The Earl of Stirling was employed in his latter years in the task of revising the version of the Psalms prepared by king James, which duty was imposed upon him by the royal paraphrast himself. In a letter to his friend, Drummond of Hawthornden, 28th of April, 1620, Alexander says, "Brother, I received your last letter, with the psalm you sent, which I think very well done: I had done the same long before it came; but he [king James] prefers his own to all else; though, perchance when you see it, you will think it the worst of the three. No man must meddle with that subject, and therefore I advise you to take no more pains therein." In consideration of the pains which the Earl had bestowed upon this subject, Charles I., on the 28th of December, 1627, granted a license to his lordship, to print the late king's version of the Psalms exclusively for thirty-one years. The first edition appeared at Oxford, in 1631. The king endeavoured to enforce the use of his father's version alone throughout his dominions; and, if he had been successful, the privilege would have been a source of immense profit to the Earl of Stirling. But the royal wishes were resisted by the Scottish church, and were not very respectfully obeyed any where else; and the breaking out of the civil war soon after rendered the privilege entirely useless.[1]

ALEXANDER I., surnamed Acer, or the Fierce, king of Scots from 1106 to 1124, was the fifth son of Malcolm III. by his wife Margaret of England.
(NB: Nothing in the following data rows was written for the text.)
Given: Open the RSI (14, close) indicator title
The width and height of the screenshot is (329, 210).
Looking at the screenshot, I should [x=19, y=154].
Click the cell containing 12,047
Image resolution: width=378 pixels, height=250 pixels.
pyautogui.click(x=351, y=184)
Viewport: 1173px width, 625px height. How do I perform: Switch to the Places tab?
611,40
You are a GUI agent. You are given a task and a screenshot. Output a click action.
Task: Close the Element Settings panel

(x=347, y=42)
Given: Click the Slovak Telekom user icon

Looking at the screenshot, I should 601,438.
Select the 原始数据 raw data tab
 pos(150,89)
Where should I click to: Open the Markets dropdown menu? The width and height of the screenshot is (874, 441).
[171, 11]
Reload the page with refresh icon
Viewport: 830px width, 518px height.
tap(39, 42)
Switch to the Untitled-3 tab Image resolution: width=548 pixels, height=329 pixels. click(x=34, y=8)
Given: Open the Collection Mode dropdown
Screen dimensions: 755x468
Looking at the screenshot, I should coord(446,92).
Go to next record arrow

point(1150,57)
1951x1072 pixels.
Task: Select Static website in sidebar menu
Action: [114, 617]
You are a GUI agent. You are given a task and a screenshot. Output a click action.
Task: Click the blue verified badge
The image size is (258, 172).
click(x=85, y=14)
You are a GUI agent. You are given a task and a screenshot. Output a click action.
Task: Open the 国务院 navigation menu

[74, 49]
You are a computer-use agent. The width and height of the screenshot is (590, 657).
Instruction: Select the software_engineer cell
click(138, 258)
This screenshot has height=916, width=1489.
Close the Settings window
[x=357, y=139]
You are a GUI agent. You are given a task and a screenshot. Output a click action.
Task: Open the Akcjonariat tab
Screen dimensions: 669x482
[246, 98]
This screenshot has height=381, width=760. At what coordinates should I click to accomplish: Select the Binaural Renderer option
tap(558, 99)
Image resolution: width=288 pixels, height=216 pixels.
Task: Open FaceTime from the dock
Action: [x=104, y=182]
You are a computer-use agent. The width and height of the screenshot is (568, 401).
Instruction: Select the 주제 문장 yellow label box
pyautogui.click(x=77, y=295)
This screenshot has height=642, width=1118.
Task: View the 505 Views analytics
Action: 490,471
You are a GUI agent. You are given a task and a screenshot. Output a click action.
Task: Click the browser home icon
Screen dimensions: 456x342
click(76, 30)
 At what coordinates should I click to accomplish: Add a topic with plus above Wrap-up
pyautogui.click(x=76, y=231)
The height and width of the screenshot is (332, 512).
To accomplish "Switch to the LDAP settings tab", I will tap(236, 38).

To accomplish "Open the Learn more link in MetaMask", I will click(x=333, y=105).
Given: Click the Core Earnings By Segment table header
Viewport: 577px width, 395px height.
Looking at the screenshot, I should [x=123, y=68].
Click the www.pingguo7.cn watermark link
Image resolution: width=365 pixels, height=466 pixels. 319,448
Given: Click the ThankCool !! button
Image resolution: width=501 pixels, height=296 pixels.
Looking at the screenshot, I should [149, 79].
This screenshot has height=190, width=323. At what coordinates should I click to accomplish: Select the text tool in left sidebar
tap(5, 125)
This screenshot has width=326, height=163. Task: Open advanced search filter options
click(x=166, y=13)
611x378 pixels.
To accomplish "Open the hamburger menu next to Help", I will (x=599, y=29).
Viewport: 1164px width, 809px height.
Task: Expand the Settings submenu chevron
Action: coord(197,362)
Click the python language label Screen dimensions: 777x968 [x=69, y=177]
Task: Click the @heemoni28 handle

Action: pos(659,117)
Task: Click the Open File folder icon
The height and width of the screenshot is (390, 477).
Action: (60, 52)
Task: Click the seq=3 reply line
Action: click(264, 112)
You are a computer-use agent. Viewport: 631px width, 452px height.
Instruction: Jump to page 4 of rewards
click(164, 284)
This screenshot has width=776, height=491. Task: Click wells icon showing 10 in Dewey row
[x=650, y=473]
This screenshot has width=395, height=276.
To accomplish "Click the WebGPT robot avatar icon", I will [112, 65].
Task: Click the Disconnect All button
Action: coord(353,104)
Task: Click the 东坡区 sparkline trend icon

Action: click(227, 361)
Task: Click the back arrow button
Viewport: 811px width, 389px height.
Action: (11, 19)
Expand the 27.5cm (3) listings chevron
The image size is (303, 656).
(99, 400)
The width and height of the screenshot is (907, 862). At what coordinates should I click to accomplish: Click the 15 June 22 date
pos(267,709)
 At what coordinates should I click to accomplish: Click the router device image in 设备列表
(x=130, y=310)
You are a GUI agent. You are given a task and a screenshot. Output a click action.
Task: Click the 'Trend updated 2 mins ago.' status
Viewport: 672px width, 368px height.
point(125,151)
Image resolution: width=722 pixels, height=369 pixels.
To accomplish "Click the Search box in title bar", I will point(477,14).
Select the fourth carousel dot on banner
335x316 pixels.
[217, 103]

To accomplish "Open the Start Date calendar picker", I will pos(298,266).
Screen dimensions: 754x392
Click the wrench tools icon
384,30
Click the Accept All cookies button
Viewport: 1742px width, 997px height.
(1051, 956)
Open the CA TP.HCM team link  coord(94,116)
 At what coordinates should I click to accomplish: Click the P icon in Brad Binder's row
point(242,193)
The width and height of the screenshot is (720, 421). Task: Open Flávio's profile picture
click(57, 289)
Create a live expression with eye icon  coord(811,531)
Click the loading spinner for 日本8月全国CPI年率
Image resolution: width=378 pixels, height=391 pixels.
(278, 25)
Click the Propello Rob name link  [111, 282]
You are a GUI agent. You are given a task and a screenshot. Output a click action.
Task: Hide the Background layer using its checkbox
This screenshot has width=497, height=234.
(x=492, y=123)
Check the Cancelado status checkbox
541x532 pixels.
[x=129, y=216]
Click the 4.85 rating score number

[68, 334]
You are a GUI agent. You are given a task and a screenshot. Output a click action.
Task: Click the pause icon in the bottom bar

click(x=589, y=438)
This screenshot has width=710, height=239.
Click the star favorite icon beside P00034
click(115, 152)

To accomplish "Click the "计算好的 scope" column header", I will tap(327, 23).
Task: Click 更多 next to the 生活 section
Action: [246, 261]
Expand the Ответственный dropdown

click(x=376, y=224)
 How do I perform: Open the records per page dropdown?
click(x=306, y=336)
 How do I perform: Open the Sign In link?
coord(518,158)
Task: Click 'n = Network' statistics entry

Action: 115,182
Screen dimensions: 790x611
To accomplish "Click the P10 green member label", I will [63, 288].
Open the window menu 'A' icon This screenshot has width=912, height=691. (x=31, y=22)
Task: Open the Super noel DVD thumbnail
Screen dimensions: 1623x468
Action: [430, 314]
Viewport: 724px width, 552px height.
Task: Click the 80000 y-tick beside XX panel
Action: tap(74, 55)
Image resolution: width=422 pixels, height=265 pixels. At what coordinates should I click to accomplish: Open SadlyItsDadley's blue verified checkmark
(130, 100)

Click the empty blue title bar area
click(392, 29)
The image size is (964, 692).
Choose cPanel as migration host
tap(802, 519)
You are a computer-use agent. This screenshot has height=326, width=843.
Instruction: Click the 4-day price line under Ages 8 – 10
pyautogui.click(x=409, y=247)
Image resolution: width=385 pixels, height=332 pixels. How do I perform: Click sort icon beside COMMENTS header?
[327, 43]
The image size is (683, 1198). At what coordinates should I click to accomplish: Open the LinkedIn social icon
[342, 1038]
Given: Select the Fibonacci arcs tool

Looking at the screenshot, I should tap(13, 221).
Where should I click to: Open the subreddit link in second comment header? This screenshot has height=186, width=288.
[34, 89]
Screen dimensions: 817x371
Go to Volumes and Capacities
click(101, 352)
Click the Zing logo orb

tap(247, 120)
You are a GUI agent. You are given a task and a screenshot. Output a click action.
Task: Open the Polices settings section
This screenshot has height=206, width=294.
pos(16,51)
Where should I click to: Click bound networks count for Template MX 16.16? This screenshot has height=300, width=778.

Lord Hailes conjectures that his name was bestowed in honour of Pope Alexander II.; a circumstance worthy of attention, as it was the means of introducing the most common and familiar Christian name in Scotland. The date of Alexander's birth is not known; but as his four elder brothers were all under age in 1093, at the death of their father, he must have been in the bloom of life at his accession to the throne. He succeeded his brother Edgar, January 8, 1106-7, and immediately after married Sybilla, the natural daughter of Henry I. of England, who had married his sister Matilda, or Maud. Such an alliance was not then considered dishonourable. Alexander was active in enforcing obedience to his dominion, and in suppressing the bands of rebels or robbers with which the northern parts of the kingdom were infested; but the chief events of his reign relate to the efforts made by the English church to assert a supremacy over that of Scotland. These efforts were resisted by the king of Scots, with

  1. The corpse of the Earl of Stirling was deposited in a leaden coffin in the family-aisle in the church of Stirling, above ground, and remained entire for upwards of a hundred years.—Paragraph from an old newspaper.